Cuando el Ejército norteamericano entró en Mauthausen, el 5 de mayo de 1945, banderas republicanas habían sustituido a las banderas nazis y la puerta del campo estaba cubierta por una gran pancarta en la que se podía leer: «Los españoles antifascistas saludan a las fuerzas libertadoras».
Un acto multitudinario recuerda la liberación de Mauthausen (El Períodico, 10 de mayo de 2015)
Situado a 160 kilómetros de Viena, Mauthausen no era propiamente un campo de exterminio como Auschwitz. Pertenecía a la macabra «Categoría III», que suponía «la aniquilación a través del trabajo». Los prisioneros, empleados como mano de obra esclava para la industria bélica alemana, trabajaban hasta 11 horas al día en canteras de granito, cargando piedras por 186 escalones conocidos como «la escalera de la muerte» .
CÁMARA DE GAS MÓVIL
Muchos de los 100.000 muertos fallecieron por agotamiento, unido al hambre y deplorables condiciones sanitarias. Desfallecer significaba ser rematado a golpes o tiros. A partir de 1942, un camión cerrado herméticamente se usó como cámara de gas móvil, donde se asfixiaba con monóxido de carbono a los prisioneros incapacitados para el trabajo. Hubo también muchos suicidios, de quienes, no soportando el calvario, se lanzaron contra la valla electrificada.

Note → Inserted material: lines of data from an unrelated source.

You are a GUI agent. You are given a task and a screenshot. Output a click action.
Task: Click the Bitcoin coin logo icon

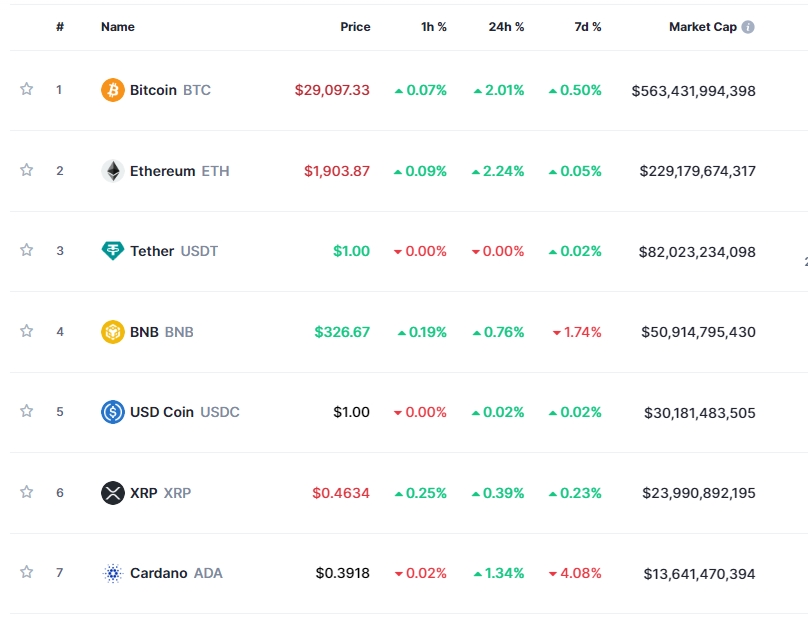point(113,90)
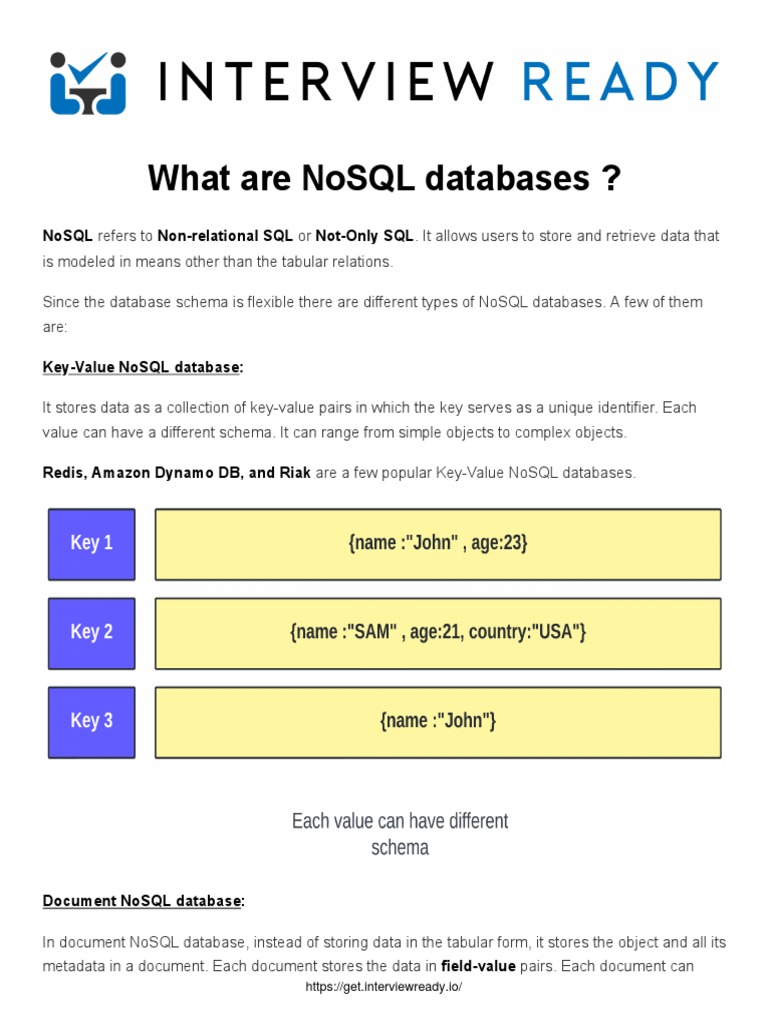Click the "What are NoSQL databases ?" title

[x=384, y=179]
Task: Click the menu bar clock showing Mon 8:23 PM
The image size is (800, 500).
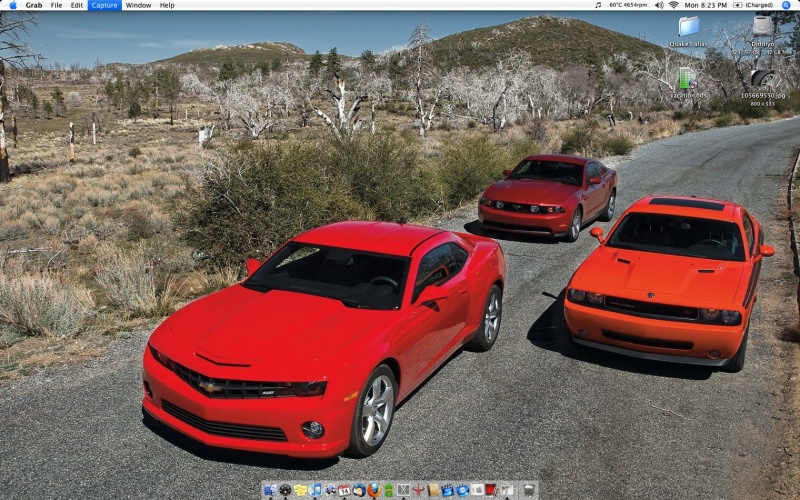Action: 706,5
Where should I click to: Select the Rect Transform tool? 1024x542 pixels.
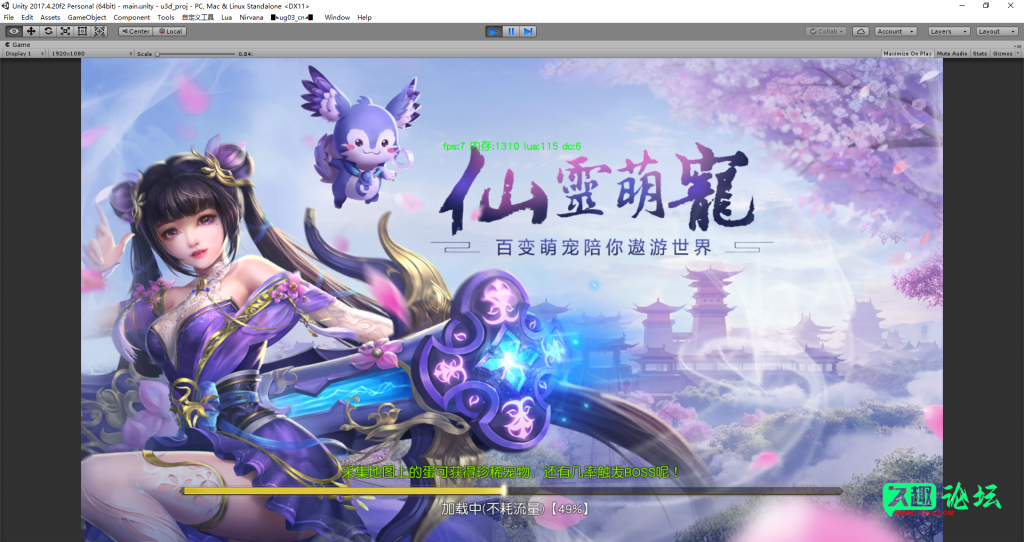coord(82,31)
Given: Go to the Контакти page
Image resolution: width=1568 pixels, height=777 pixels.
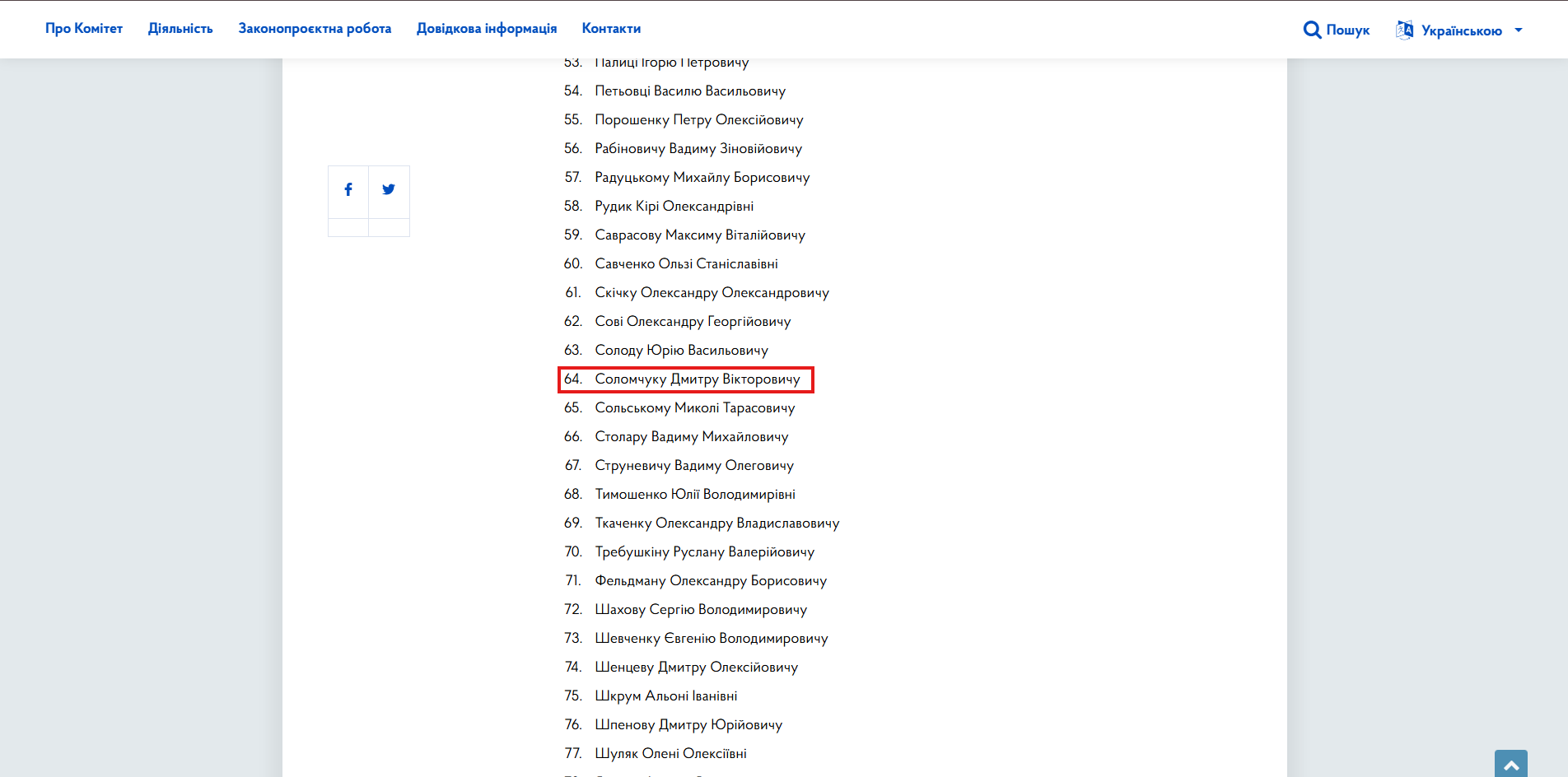Looking at the screenshot, I should [x=611, y=29].
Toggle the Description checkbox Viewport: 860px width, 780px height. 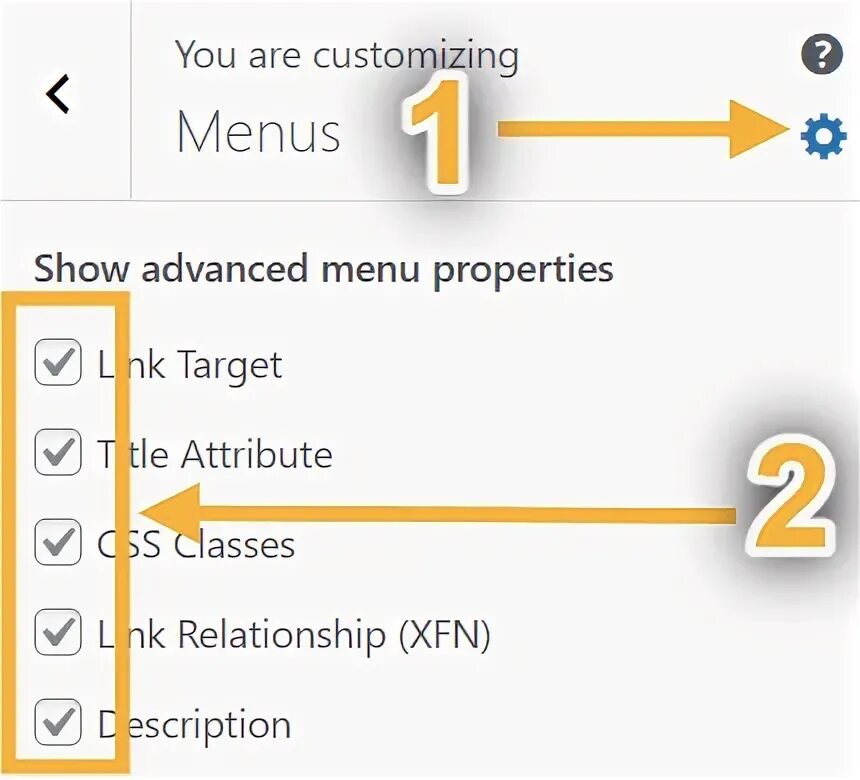point(57,724)
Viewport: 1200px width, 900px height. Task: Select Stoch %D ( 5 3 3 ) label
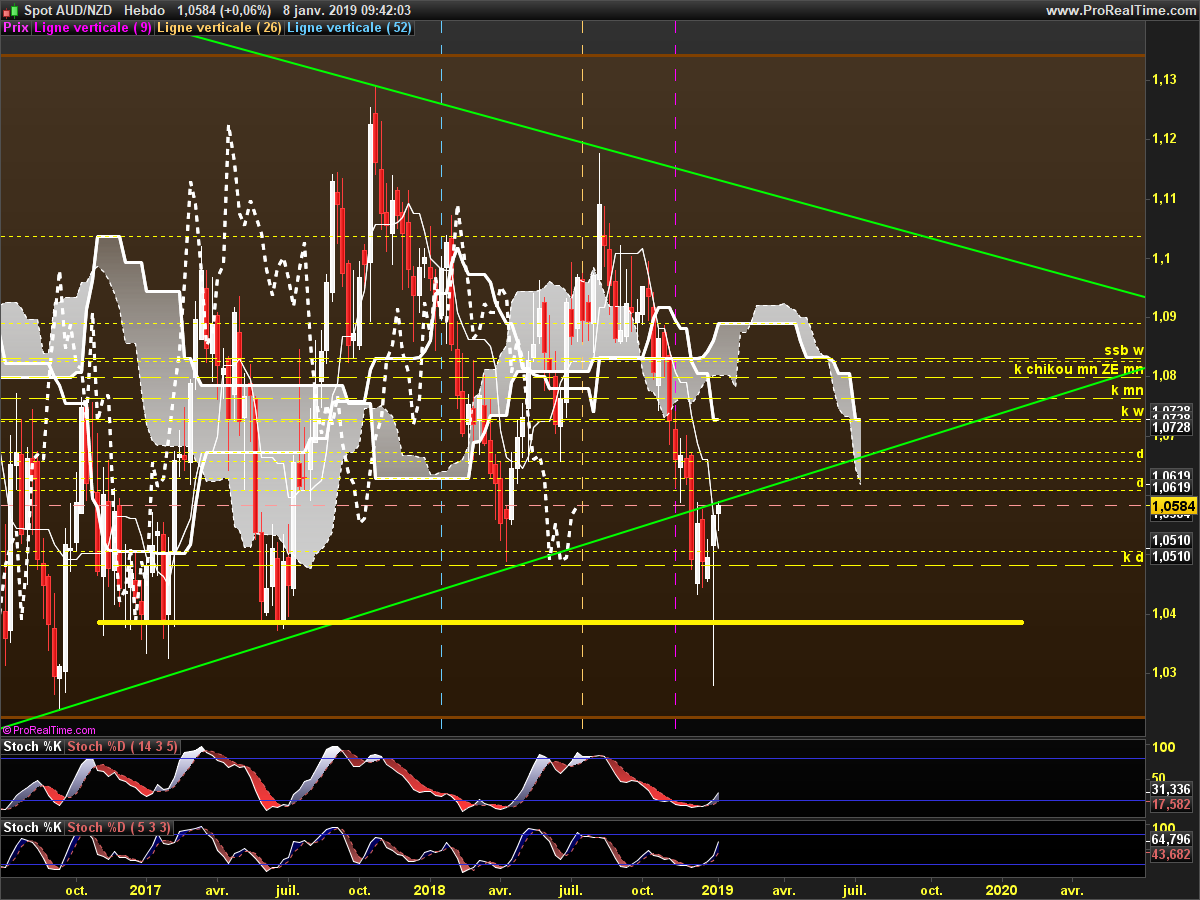pos(122,827)
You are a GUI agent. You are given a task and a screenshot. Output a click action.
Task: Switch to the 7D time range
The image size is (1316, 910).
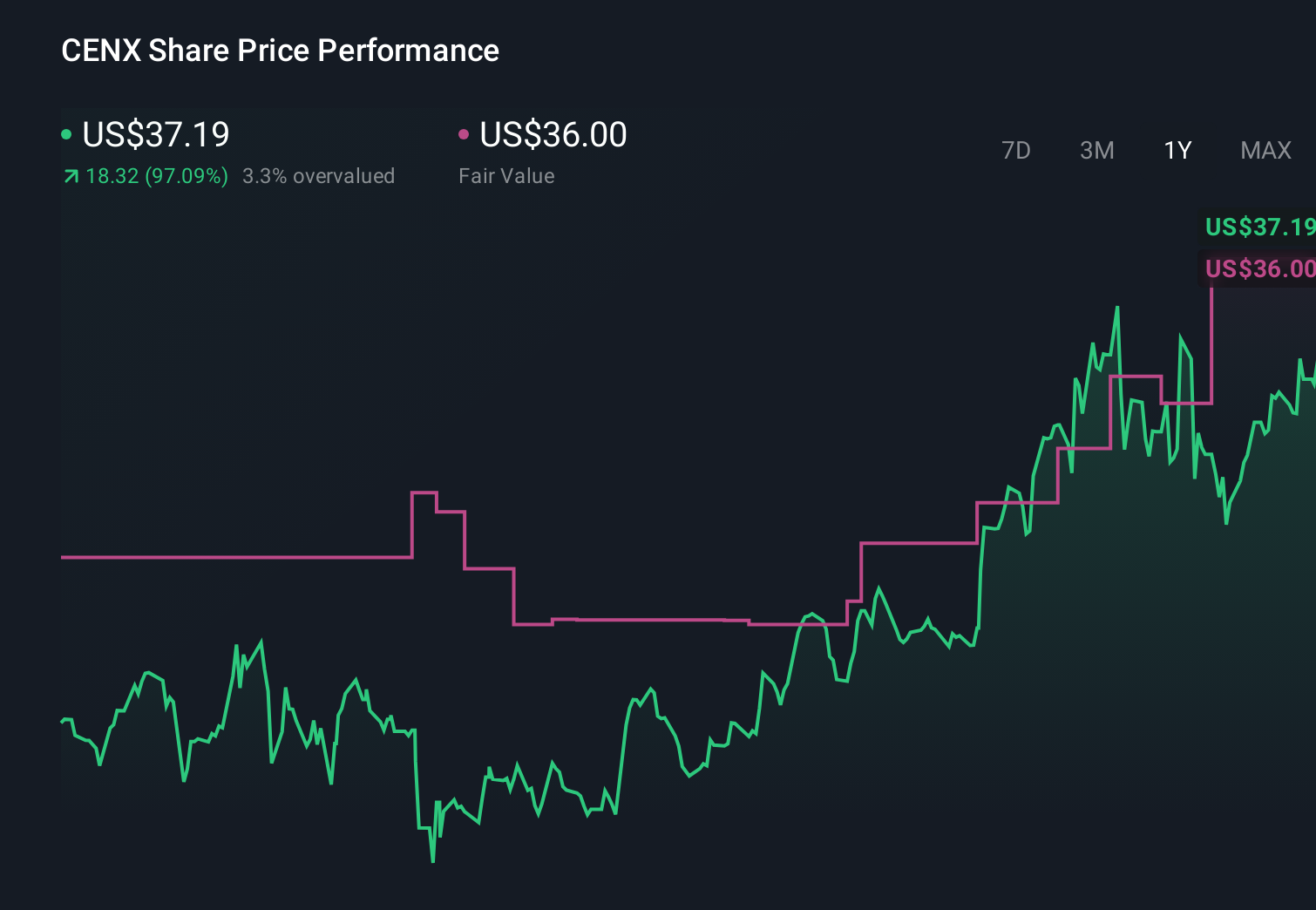point(1016,151)
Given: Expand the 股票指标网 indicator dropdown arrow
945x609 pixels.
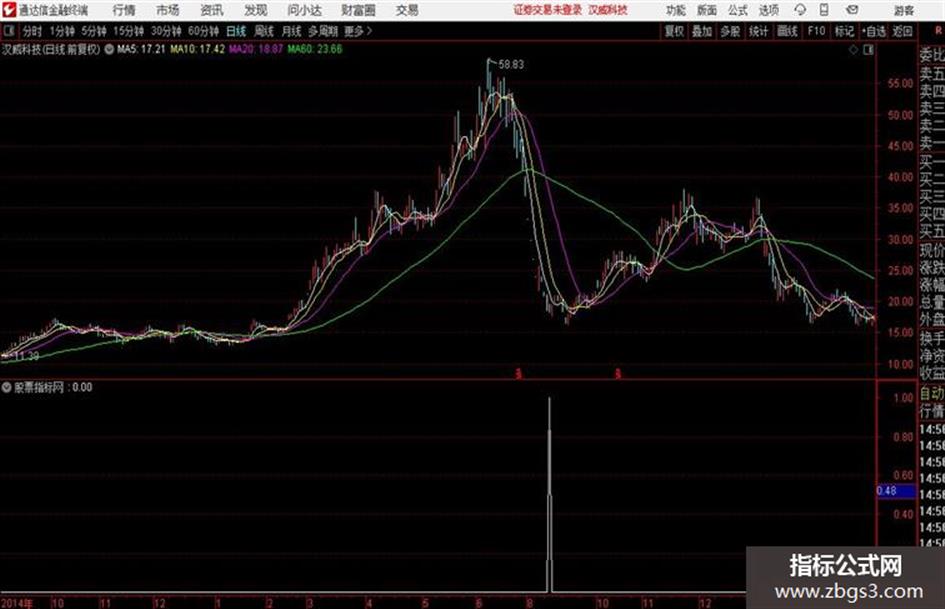Looking at the screenshot, I should pos(6,387).
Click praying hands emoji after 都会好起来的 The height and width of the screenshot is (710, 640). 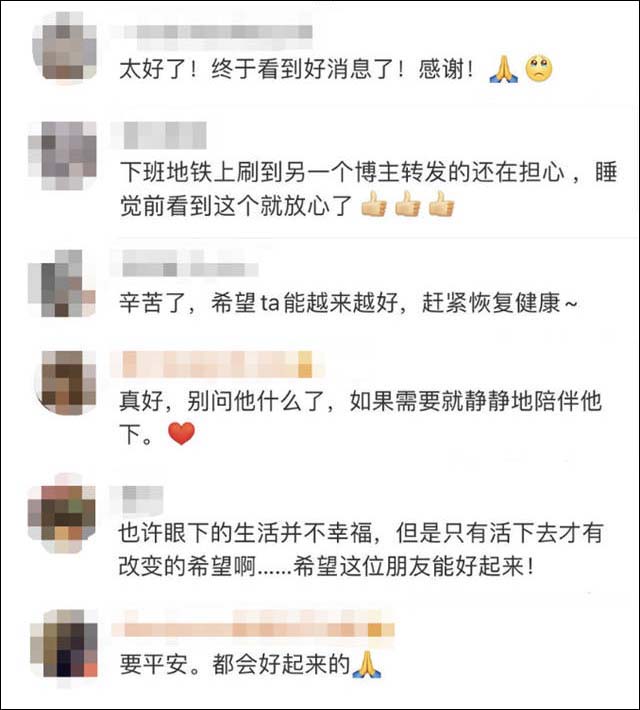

Los nazis los llamaban rostpanier (españoles rojos) y los catalogaron de apátridas y enemigos políticos. De los 7.500 españoles que vivieron el horror de Mauthausen, 4.816 murieron. El barcelonés Cristóbal Soriano, es, a sus 96 años, uno de los 25 deportados españoles que aún sigue vivo y el único que ayer regresó al lugar de su martirio, que compartió con su hermano, que murió en la cámara de gas del vecino castillo de Hartheim. «Había mucha violencia, te pegaban y no te podías quejar. Tenías que contar cuando te pegaban y si te equivocabas volvían a empezar», recordó.